--- Entries shown ---
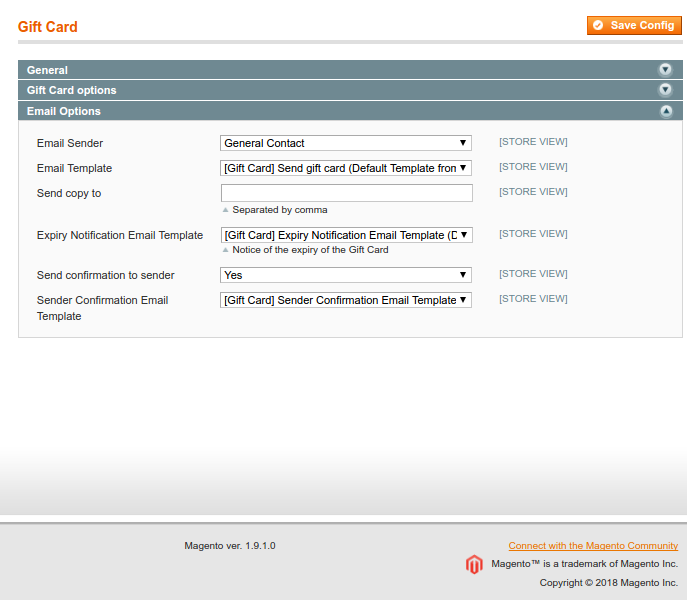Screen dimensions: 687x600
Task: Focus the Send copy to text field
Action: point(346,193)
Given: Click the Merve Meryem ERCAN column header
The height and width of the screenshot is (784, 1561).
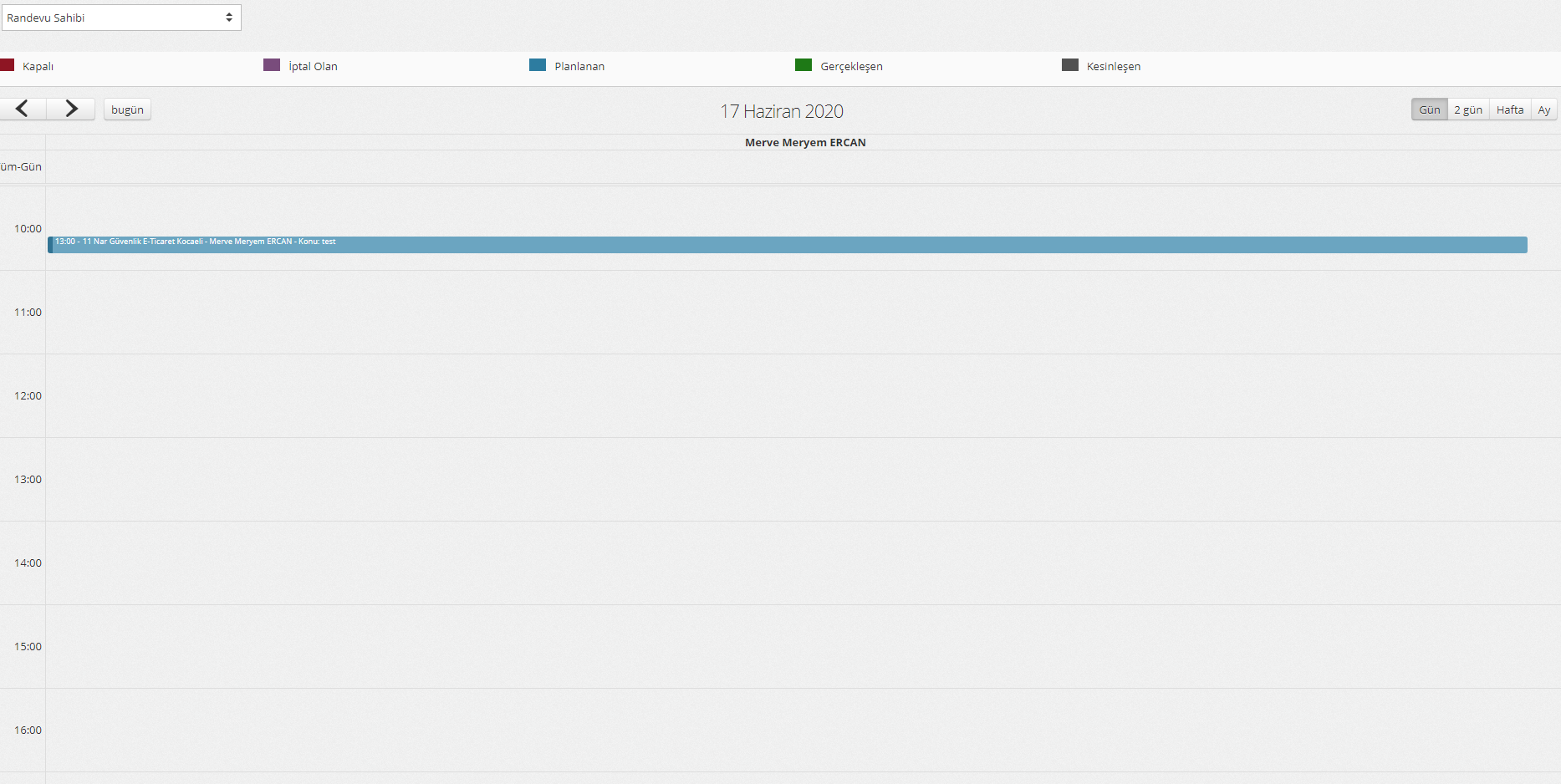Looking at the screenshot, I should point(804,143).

...

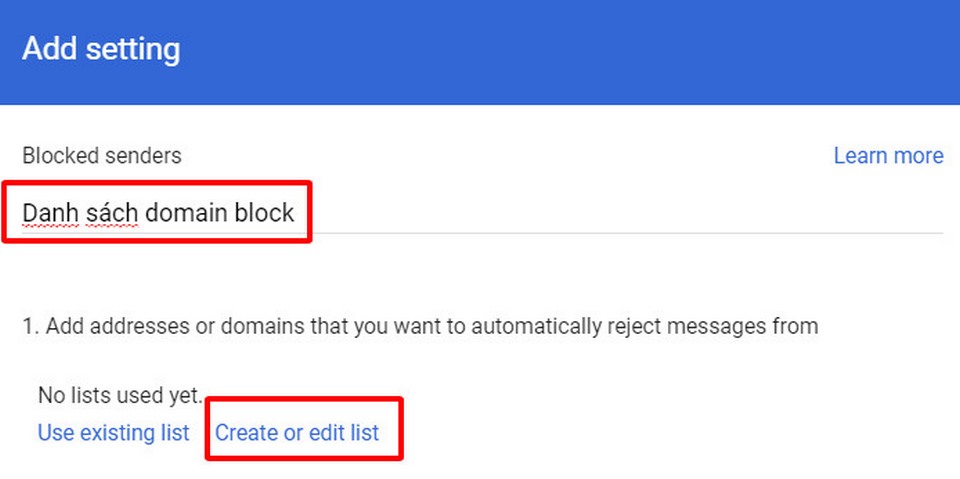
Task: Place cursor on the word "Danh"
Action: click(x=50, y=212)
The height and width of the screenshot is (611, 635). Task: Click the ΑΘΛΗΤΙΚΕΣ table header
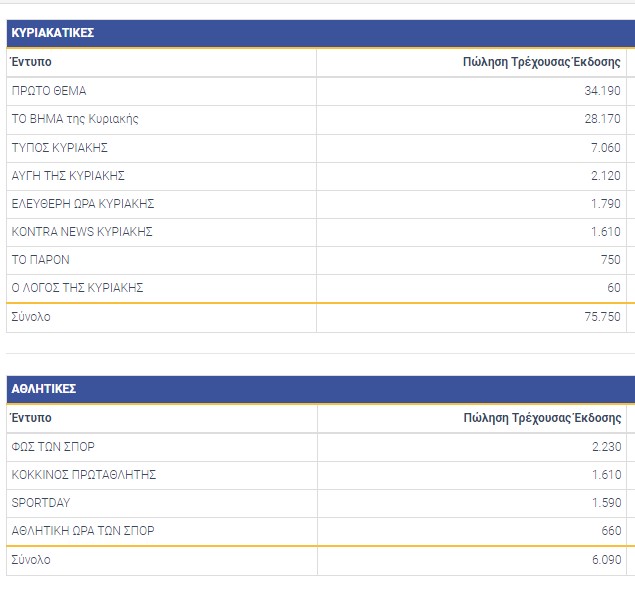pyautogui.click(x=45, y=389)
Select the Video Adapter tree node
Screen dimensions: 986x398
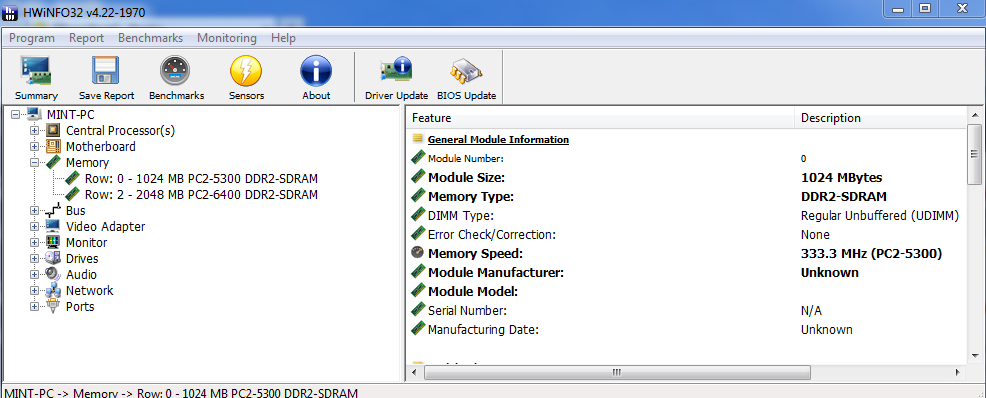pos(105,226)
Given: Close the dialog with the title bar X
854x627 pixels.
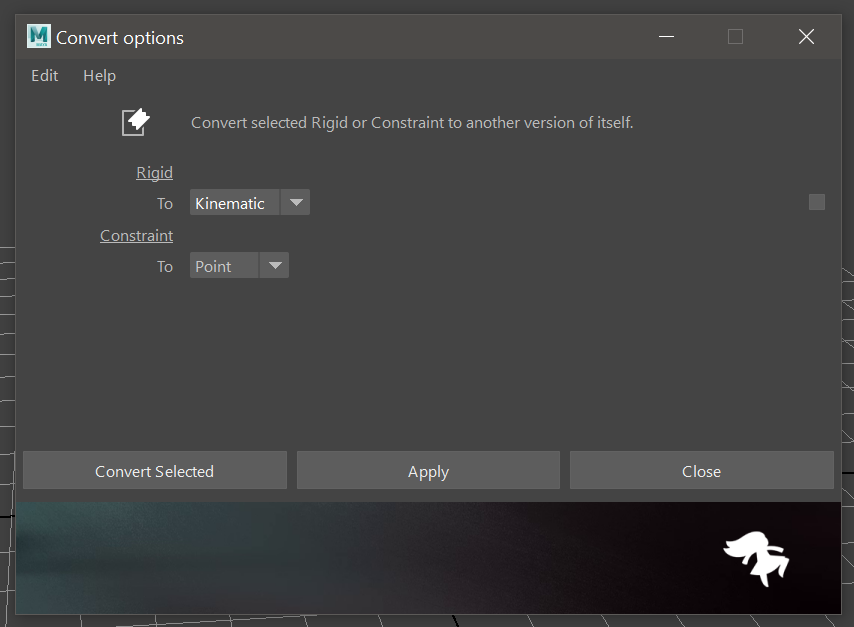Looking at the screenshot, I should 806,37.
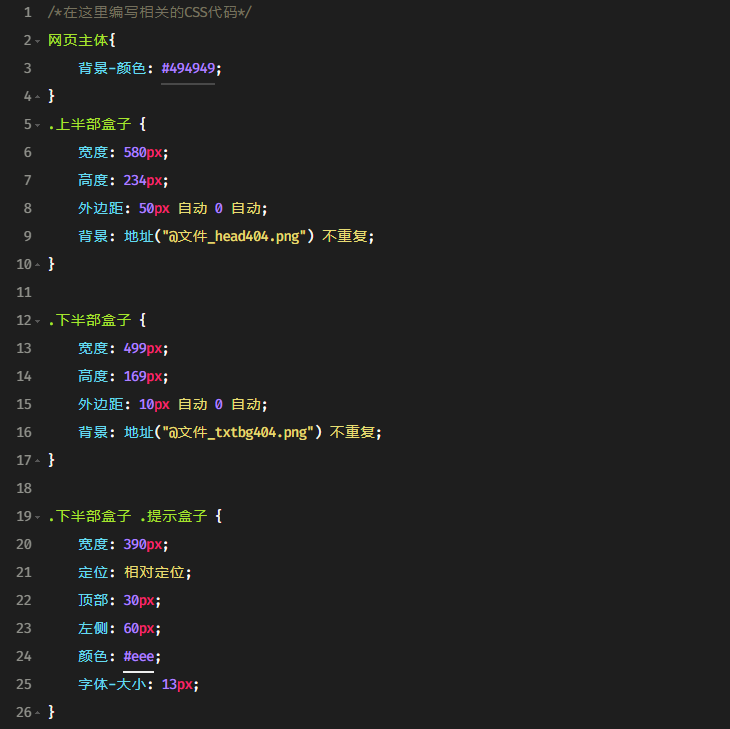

---

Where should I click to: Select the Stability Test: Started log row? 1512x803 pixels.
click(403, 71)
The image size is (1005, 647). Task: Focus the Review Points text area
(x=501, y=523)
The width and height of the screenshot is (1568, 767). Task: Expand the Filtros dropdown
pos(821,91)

--- Assigned task ---
Filter the data for the string "Given". Copy each matching line.

--- Answer ---
Given: Click the Merve Meryem ERCAN column header
Given: Close the dialog with the title bar X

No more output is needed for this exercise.